[What you will do] Reproduce every line of the records below verbatim, leaving out the pictures.

## Start Entries shown

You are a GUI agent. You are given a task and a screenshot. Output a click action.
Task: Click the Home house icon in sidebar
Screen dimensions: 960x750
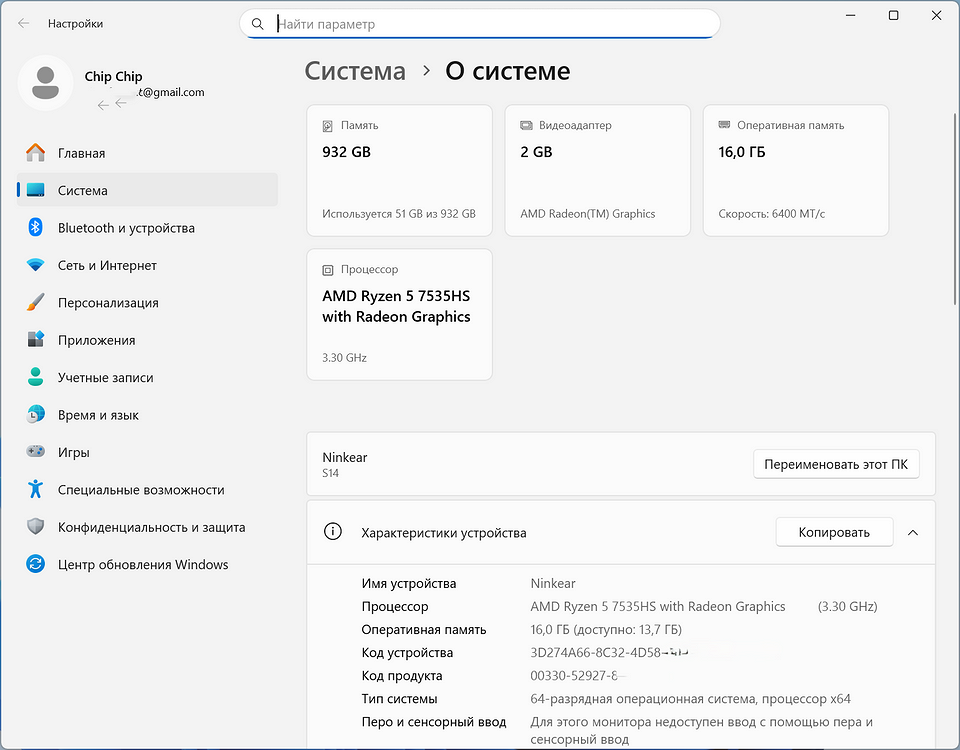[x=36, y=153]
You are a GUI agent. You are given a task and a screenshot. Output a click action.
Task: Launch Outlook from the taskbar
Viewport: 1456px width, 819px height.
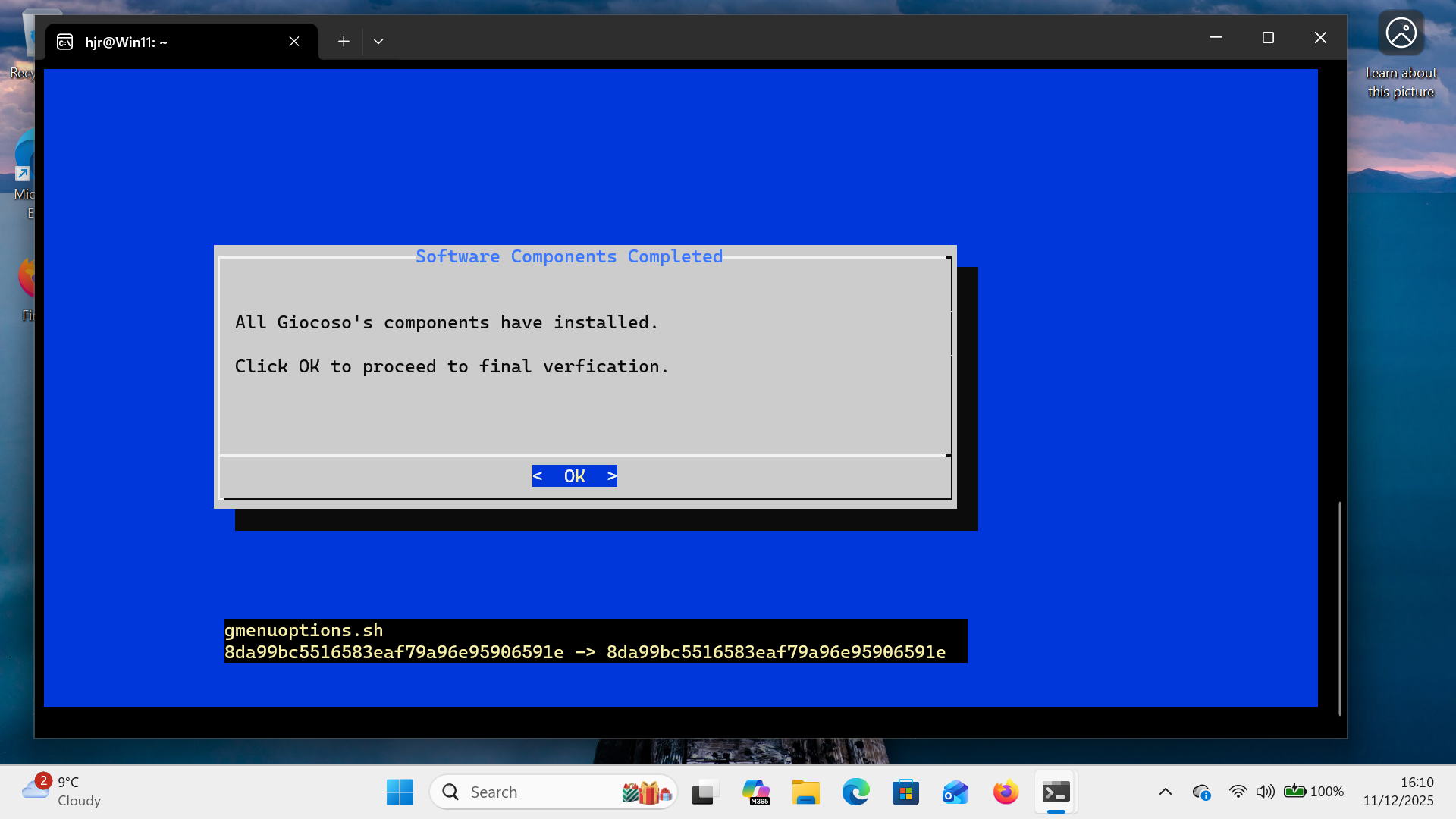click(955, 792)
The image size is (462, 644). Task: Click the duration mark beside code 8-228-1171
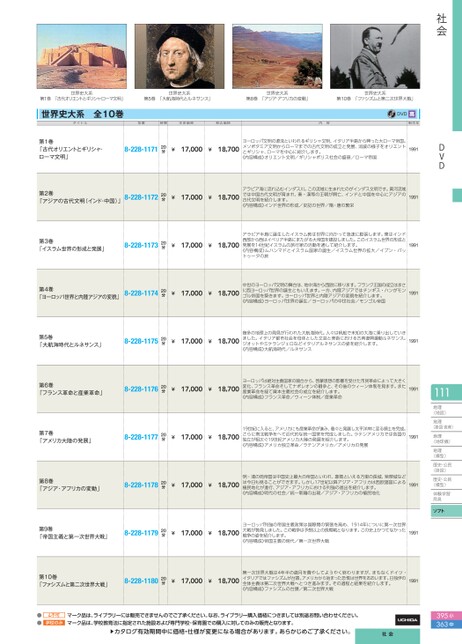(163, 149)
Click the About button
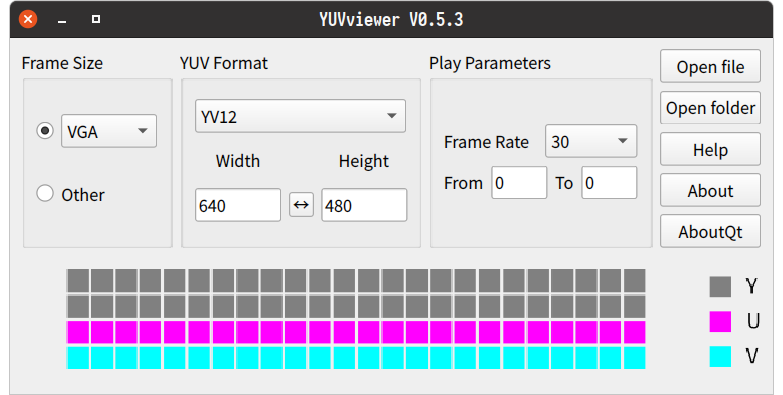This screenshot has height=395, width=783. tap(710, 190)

## End Entries shown

[The completed task]
You are a GUI agent. You are given a task and a screenshot. Output a click action.
Task: Click the Home house icon in sidebar
Screen dimensions: 960x750
[x=36, y=153]
You are a GUI agent. You are given a task and a screenshot. Output a click action.
Task: Launch Outlook from the taskbar
Viewport: 1456px width, 819px height.
click(955, 792)
The image size is (462, 644). Task: Click the duration mark beside code 8-228-1171
(163, 149)
Click the About button
This screenshot has height=395, width=783. tap(710, 190)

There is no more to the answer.